A consensus sequence for a functional human endogenous retrovirus K (HERV-K) dUTPase

Abstract

Amino acid sequence comparisons have revealed that a potential dUTPase gene is encoded by the retrovirus HERV-K, a defective multicopy virus that is transmitted vertically in humans. This gene is distinct from the human cellular dUTPase gene and thus two potential sources of the enzyme exist in human cells. dUTPases characterized from various sources each contain five conserved amino acid sequence motifs that form the active site of the enzyme. The protein sequence of the putative HERV-K dUTPase deduced from previous DNA sequence data from one proviral clone (HERV-K10) shows marked deviations at highly conserved residues in four of five of these motifs. Therefore, the reported DNA sequence may represent a mutated form of the viral dUTPase gene.

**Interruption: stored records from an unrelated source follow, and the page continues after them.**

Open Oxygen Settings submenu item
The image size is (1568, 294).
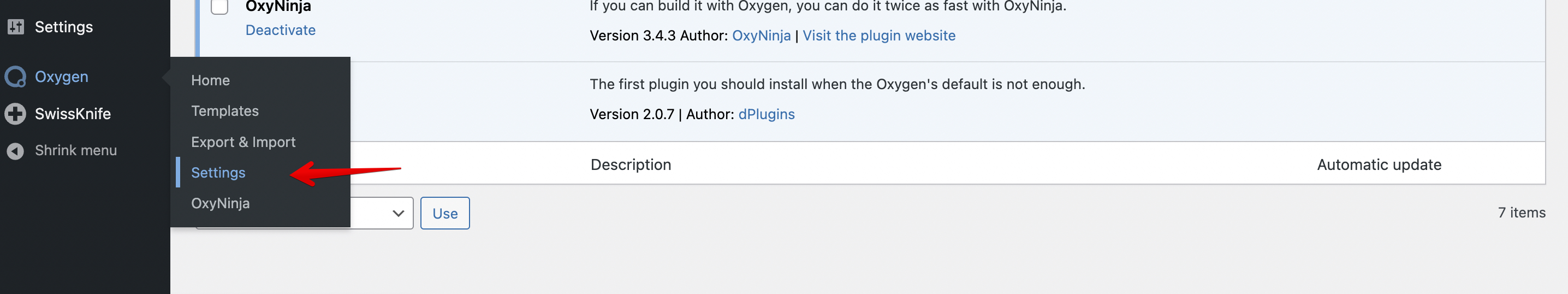tap(218, 173)
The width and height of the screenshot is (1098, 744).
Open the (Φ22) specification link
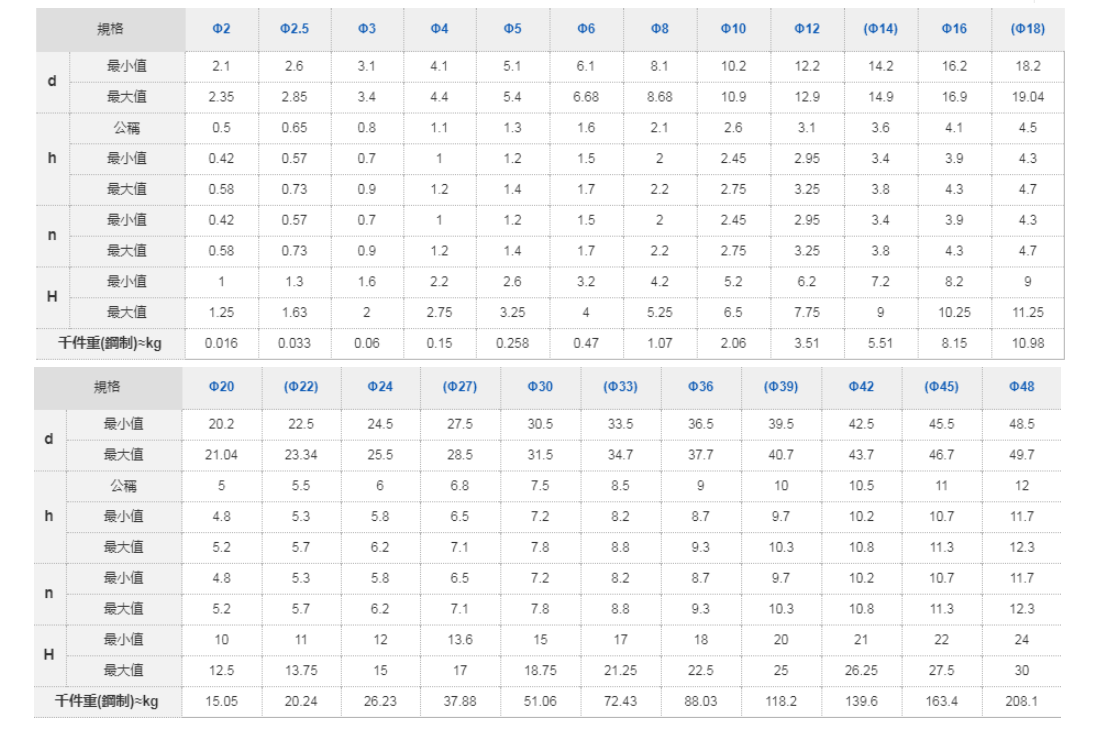point(301,386)
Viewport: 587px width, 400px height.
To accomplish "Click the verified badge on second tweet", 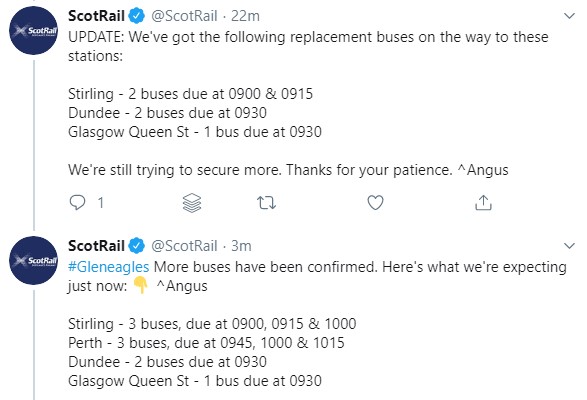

To address this possibility, we cloned and sequenced 22 copies of the HERV-K dUTPase gene from human DNA. The results of this analysis indicate that variations evident in the HERV-K10 dUTPase amino acid sequence represent mutations of the wild-type viral DNA sequence. A version of the HERV-K dUTPase gene that corresponds to the ancestral, wild-type DNA sequence was constructed and adapted for expression in Escherichia coli. The resulting enzyme was found to exhibit properties similar to those of dUTPases isolated from other systems. A possible role of the HERV-K dUTPase in human disease is discussed.